Provided information Block Start

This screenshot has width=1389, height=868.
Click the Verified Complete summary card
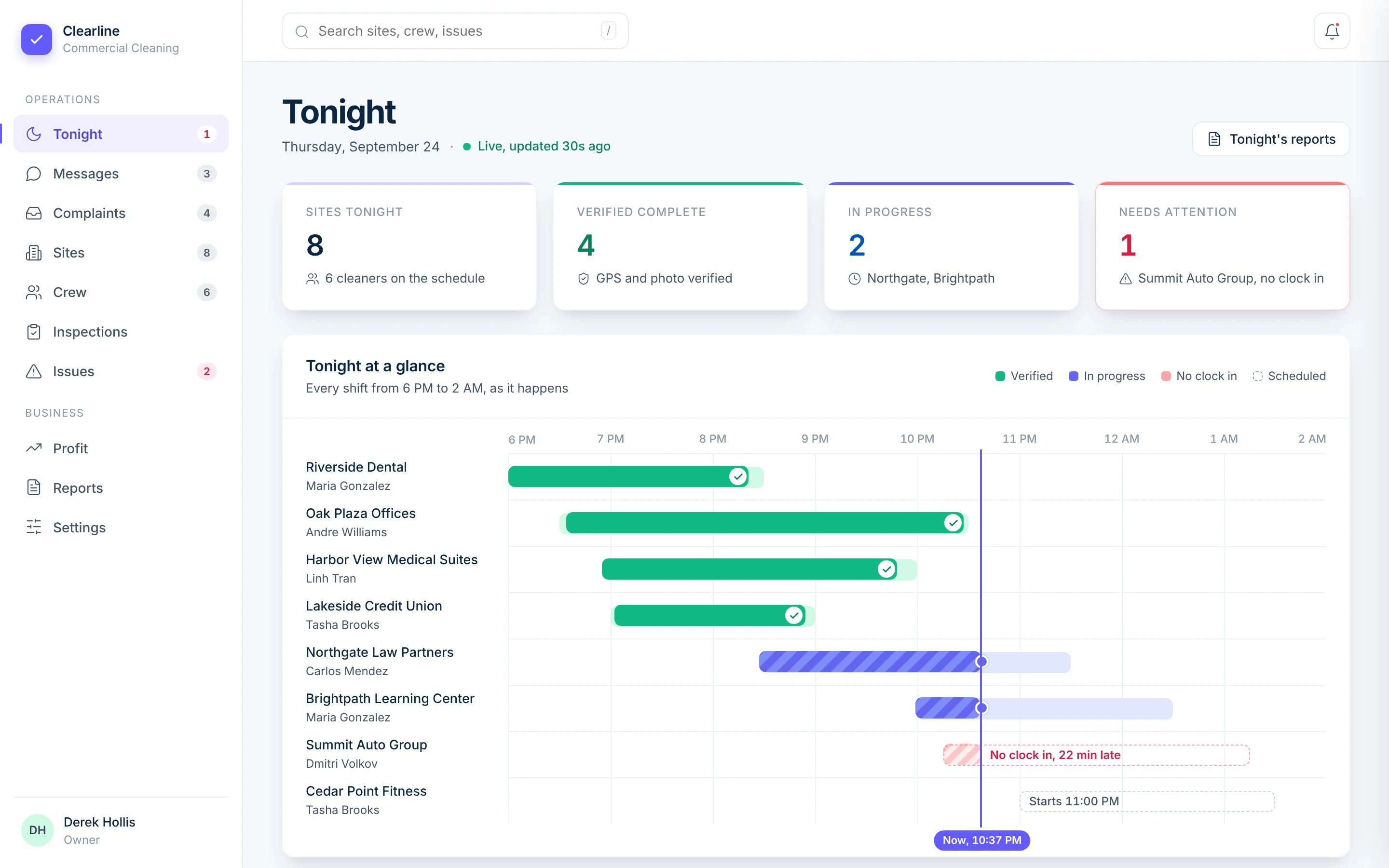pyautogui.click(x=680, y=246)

Provided information Block End
Provided information Block Start

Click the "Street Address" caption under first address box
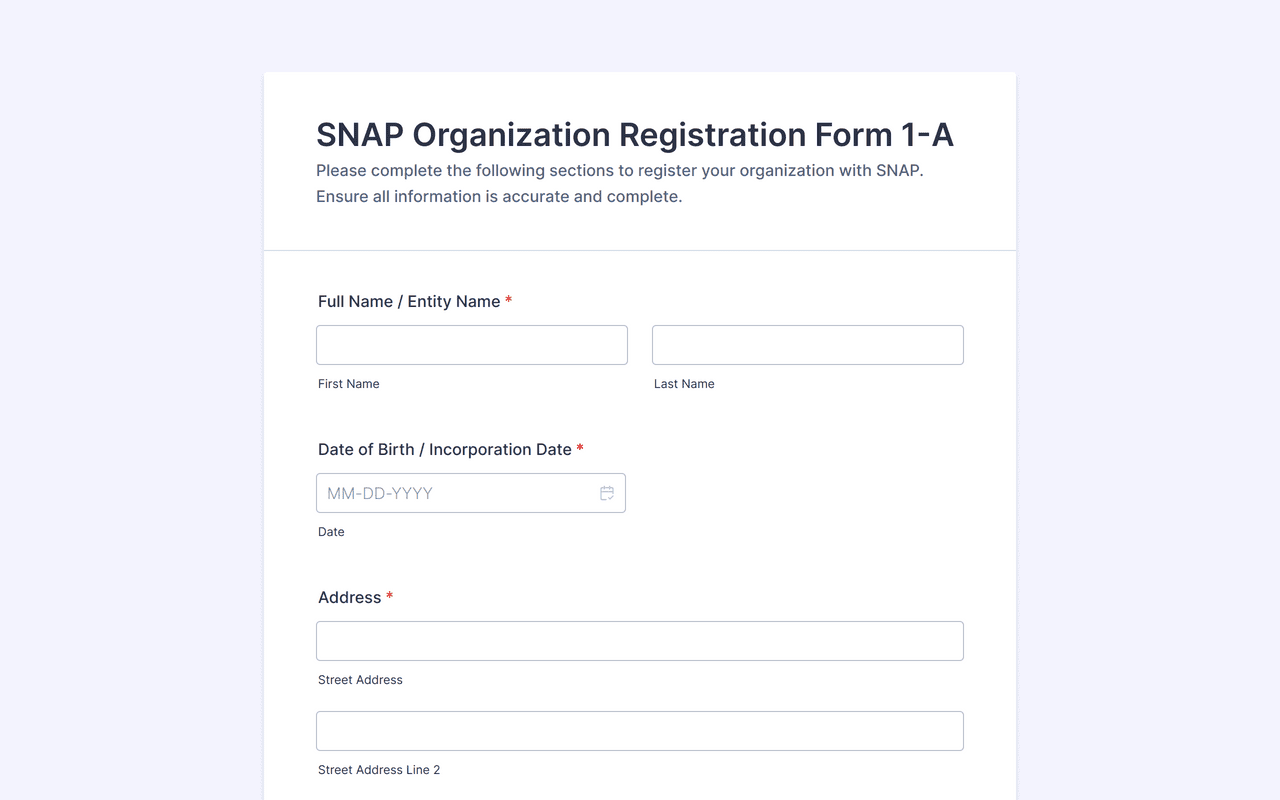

Provided information Block End
Provided information Block Start

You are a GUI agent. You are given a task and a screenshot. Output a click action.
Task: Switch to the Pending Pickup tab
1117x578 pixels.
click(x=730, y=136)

Provided information Block End

● Try it: Where a line of the entries above holds the word "screenshot", return that line.

● Task solution:
This screenshot has width=1389, height=868.
You are a GUI agent. You are given a task and a screenshot. Output a click action.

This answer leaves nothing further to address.